The Story of a Coast Salish Punk will be Heard
By: Alex Geronimo
A silence hushes over the crowd when she introduces herself in Lushootseed, a Coast Salish language preserved by her great-grandmother. Almost as if she were casting a spell, her gentle voice entrances the audience and it is suddenly clear to them that they have been permitted to occupy an intimate space.
At the launch event celebrating the release of her first book, she reads excerpts describing the most traumatic moments of her life with a dear friend of hers playing soft chords at the synthesizer. The delicate music adds to the experience of her own voice telling her story written in the pages, and everyone in the room is whisked away to experience moments of her past.
Sasha LaPointe is an indigenous artist, a poet, a lecturer at the University of Washington Tacoma, and the author of “Red Paint: The Ancestral Autobiography of a Coast Salish Punk”. With the release of her memoir, LaPointe is one of a growing group of indigenous authors telling their own stories after generations of their culture being erased and silenced. In her time as a lecturer at UWT, LaPointe often weaved her own personal experiences and Coast Salish culture into the creative writing lessons she taught in her classes. By doing so, her students not only walked away from class with a new perspective on writing and storytelling, but also with a deeper understanding of Native American culture and the resilience of its people.
“In the face of cultural erasure, my great-grandmother saw the importance of preserving language,” LaPointe said. “When you think about that, what the hell am I going to do? I’m going to tell stories.”
For LaPointe, writing became her outlet for healing at the age of 14. She shares a core memory with her audience where she realized it was her main outlet, a memory of her on a bus running away with nothing but a napkin to write on. Despite the fear she felt, writing on every inch of that napkin soothed her and kept her grounded even when she felt she had no ground to stand on. It was in that moment that she realized what she was always meant to do.
After obtaining her MFA through the Institute of American Indian Arts, LaPointe began lecturing at UWT in 2019. When she teaches her class, her method of teaching is largely influenced by the criticism she faced in her own undergraduate studies and her frustration with the lack of freedom she was given to experiment with her writing.
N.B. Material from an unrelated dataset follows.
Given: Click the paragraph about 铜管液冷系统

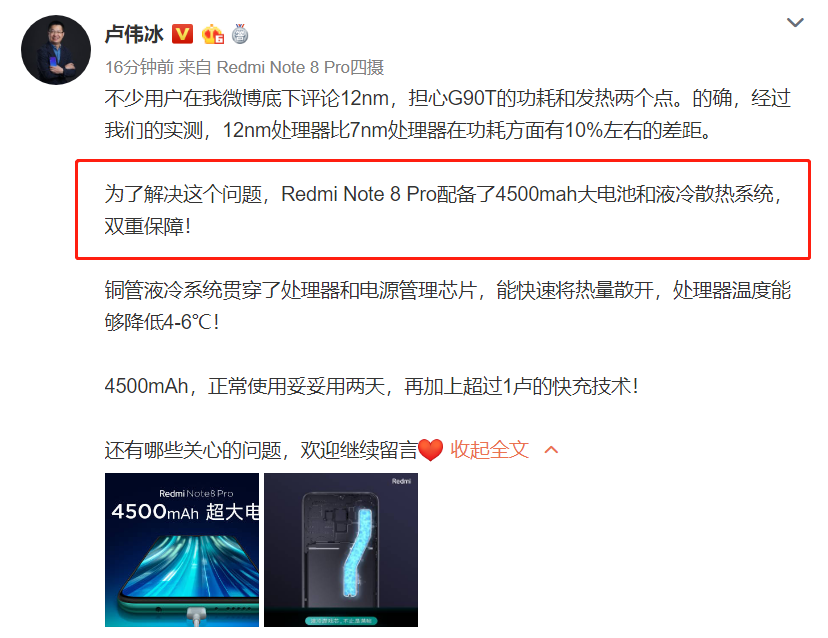Looking at the screenshot, I should [x=447, y=306].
What she hopes to foster in her students is a sense of creativity that will allow them to find their individual styles and help them not be afraid of it.
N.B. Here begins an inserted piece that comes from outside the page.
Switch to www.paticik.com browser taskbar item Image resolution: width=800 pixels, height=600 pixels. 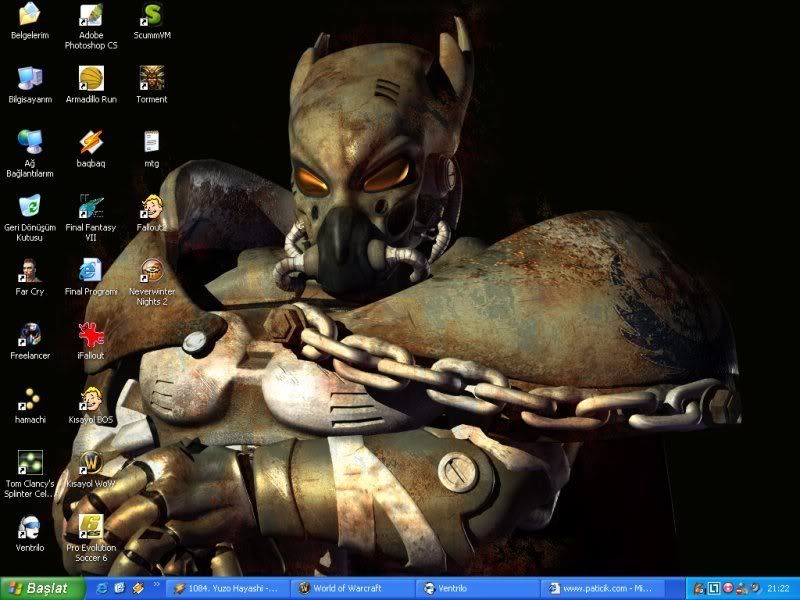(602, 588)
Trisha Carandang, a communication major at UWT and a former student of LaPointe, appreciated the relaxed nature of LaPointe’s class and felt that it encouraged her to tap into a creative mindset more easily when it came to her writing.
“Explor[ing] your imagination is a great way to let students learn and hone in their non-fiction writing skills” Carandang said.
In terms of LaPointe’s own writing, “Red Paint” was written to focus on the celebration of healing from trauma and honoring that healing fully. Her memoir was also her own way of honoring her great-grandmother, whose Lushootseed name she carries. Through her gift of storytelling, she represents the Upper Skagit and Nooksack tribes and continues her great-grandmother’s legacy with every book she signs, not as Sasha LaPointe, but as taq?š?blu.